Note the extra run length column, the number of run length columns is a function of the dimensions of the image. If the run length is possible (in this case, if there were 4 pixels in a row), there will be a column for it in the output. This output can be truncated by specifying the maximum run length you wish to search for:

glrlm(image, max_run_length=3)
##   1 2 3
## 1 0 1 0
## 2 3 1 0
## 3 2 1 0
## 4 0 1 1

Gray Level Size Zone Matrix

The goal of the GLSZM is to quantify regions of contiguous pixels in the image.
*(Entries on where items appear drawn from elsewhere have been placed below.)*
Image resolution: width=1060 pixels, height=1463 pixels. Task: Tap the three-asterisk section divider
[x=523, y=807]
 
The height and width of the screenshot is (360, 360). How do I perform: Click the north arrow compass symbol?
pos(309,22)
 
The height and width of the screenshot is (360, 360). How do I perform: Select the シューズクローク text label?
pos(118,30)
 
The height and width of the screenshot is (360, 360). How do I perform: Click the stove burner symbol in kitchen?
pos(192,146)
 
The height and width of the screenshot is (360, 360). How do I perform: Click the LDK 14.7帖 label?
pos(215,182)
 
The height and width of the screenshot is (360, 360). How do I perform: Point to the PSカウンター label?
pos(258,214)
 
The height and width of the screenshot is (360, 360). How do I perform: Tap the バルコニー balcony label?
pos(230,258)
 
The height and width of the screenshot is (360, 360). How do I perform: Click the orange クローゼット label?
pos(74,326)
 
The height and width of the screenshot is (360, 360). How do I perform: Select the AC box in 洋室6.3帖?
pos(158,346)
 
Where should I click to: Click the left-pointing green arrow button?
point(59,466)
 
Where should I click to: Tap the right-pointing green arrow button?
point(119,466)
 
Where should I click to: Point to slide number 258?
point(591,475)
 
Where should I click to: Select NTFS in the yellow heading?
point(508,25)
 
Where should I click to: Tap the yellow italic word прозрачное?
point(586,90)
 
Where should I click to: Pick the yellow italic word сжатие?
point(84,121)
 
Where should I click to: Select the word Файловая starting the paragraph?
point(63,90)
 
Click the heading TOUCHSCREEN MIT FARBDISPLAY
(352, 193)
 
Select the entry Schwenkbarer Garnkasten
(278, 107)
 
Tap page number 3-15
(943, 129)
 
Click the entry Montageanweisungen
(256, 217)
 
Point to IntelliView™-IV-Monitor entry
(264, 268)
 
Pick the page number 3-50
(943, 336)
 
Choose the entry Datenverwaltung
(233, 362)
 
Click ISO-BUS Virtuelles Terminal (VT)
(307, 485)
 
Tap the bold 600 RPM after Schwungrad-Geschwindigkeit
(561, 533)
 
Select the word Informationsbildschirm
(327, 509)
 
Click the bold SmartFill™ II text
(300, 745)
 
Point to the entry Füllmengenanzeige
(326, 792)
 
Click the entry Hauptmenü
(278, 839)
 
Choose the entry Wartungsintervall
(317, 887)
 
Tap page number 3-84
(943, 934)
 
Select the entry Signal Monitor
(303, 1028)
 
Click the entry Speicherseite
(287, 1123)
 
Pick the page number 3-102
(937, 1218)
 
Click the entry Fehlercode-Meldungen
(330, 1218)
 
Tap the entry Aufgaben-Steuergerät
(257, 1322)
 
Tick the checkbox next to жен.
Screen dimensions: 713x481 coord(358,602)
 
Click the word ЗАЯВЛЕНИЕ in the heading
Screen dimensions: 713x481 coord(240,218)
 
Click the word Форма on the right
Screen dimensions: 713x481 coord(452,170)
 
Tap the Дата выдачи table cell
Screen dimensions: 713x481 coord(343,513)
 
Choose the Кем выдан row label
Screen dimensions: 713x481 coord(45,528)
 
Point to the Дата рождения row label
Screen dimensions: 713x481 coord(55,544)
The GLSZM is set up in the same way as the GLRLM, except along the abscissa are size zones rather than run lengths. A size zone is defined as a collection of 9-connected pixels (ie. connected on their edges and corners) of the same grey level.

For the GLSZM we will use the same image as for the GLCM. Rather than labeling grey levels, contiguous size zones are labeled with their size:

For each color we count the number of zones of a given size, here for example, among other size zones, there are two red zones of size 1, a single blue zone of size 2, and a single light blue zone of size 3:

GLSZMs can be calculated using the glszm function:

image <- matrix(c(1,2,3,4,1,1,2,4,3,3,3,2,4,1,4,1), nrow=4)
glszm(image)
##   1 2 3
## 1 2 0 1
## 2 0 0 1
## 3 1 0 1
## 4 2 1 0

For more information on the GLSZM see here.

Calculating Features

From the texture matrices it is possible to calculate many different features. These are summarized in the following table:

First Order GLCM GLRLM GLSZM
energy mean GLN SAE
entropy variance HGLRE LAE
kurtosis autoCorrelation LRE IV
meanDeviation cProminence LRHGLE SZV
skewness cShade LRLGLE ZP
uniformity cTendency LGLRE LIE
mean contrast RLN HIE
median correlation RP LISAE
max differenceEntropy SRE HISAE
min dissimilarity SRHGLE LILAE
diff energy SRLGLE HILAE
var entropy - -
RMS homogeneity1 - -
sd homogeneity2 - -
- IDMN - -
- IDN - -
- inverseVariance - -
- maxProb - -
- sumAverage - -
- sumEntropy - -
- sumVariance - -

Further information and mathematical definitions of these quantities can be found here.

In the radiomics package, each feature associated with a given matrix can be calculated using the calc_features() function. For example:

First order features are calculated on the image, and are prefixed with ‘calc’:

calc_features(hallbey)

GLCM features are calculated if calc_features() is passed a GLCM:

hbGLCM <- glcm(hallbey)
calc_features(hbGLCM)

And so on for the other texture matrix types.